L’assureur sollicité doit vous remettre une proposition d’assurance. Elle comprend les éléments suivants :

  • Exemplaire du projet de contrat
  • Fiche d’information sur les prix et les garanties
  • Notice d’information détaillée

Les documents doivent être clairs et rédigés en caractère apparent. Ils vous renseignent très précisément sur les points suivants :

  • Limites de garanties (liste des risques non couverts, par exemple)
  • Loi applicable et instances compétentes en cas de litige
  • Déclenchement de la garantie pour les contrats de responsabilité (par le fait dommageable ou par réclamation)

Si la proposition d’assurance vous convient, vous devez la signer et les remettre à l’assureur avec les documents demandés.

Uns fois que la proposition signée parvient à l’assureur, le contrat est formé et vous ne pouvez plus revenir sur votre décision.

  À savoir

le délai de rétractation de 14 jours prévu pour les contrats conclus à distance ne s’applique pas aux contrats d’assurance automobile. Mais, en pratique, beaucoup d’assureurs vous permettent de renoncer au contrat dans les 14 jours, si vous avez été démarché à distance et si vous n’avez pas encore fait appel à l’une des garanties souscrites.

Une fois que vous avez remis le contrat signé à l’assureur, l’assureur vous transmet une attestation. Elle prouve de l’existence du contrat.

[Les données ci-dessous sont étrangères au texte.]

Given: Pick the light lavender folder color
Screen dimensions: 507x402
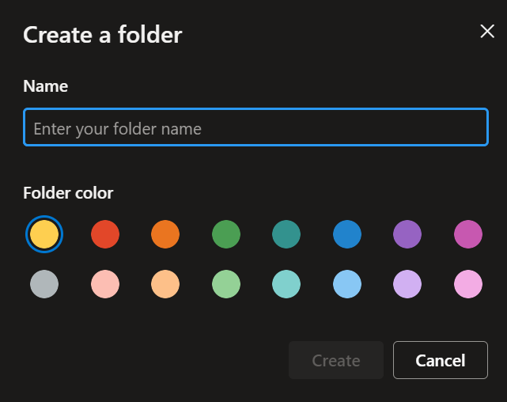Looking at the screenshot, I should [x=407, y=283].
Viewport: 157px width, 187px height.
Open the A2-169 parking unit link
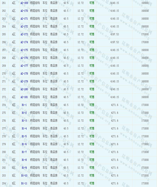coord(24,3)
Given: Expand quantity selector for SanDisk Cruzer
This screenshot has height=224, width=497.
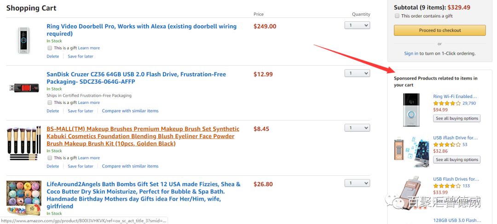Looking at the screenshot, I should [x=357, y=73].
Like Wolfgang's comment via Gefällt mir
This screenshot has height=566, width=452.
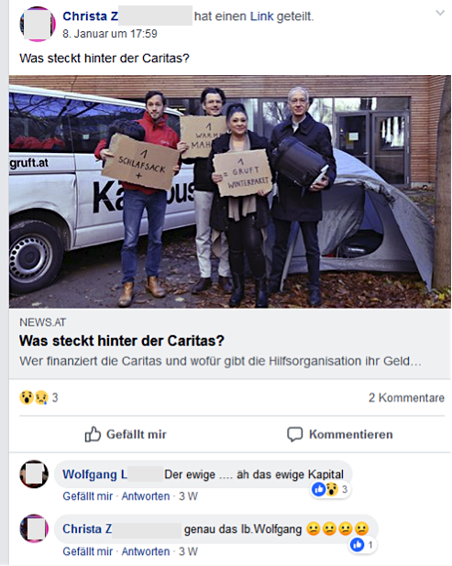click(88, 496)
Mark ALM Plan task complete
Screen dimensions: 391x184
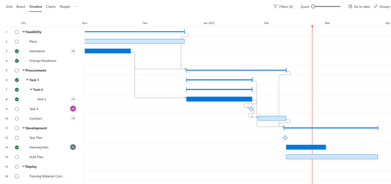point(17,157)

L’assureur doit également vous fournir un certificat d’assurance, appelé aussi papillon vert, à afficher sur votre véhicule.

 À noter

pensez également à lui réclamer un exemplaire vierge de constat à l’amiable, pour l’avoir à disposition en cas d’accident.

Le fait de mettre en circulation un véhicule terrestre à moteur sans l’avoir assuré est un délit puni par une amende de 3 750 €. En fonction des circonstances, une ou plusieurs des peines complémentaires suivantes peuvent être appliquées en plus :

  • Travaux d’intérêt général
  • Jours-amendes (amendes dont le montant est fixé par jour)
  • Suspension du permis de conduire (jusqu’à 3 ans)
  • Annulation du permis de conduire et l’interdiction de le repasser pendant un certain temps (3 ans au plus)
  • Interdiction de conduire certains véhicules, même s’ils ne nécessitent pas le permis de conduire
  • Obligation d’accomplir à ses frais un stage de sensibilisation à la sécurité routière
  • Immobilisation et/ou confiscation du véhicule avec lequel l’infraction a été commise.

Vous serez seulement condamné à l’amende forfaitaire de 500 € si l’infraction a été constatée par un procès-verbal électronique et que vous n’avez pas déjà été condamné par le passé pour défaut d’assurance. Dans ce cas, le paiement de l’amende dans les délais met fin aux poursuites.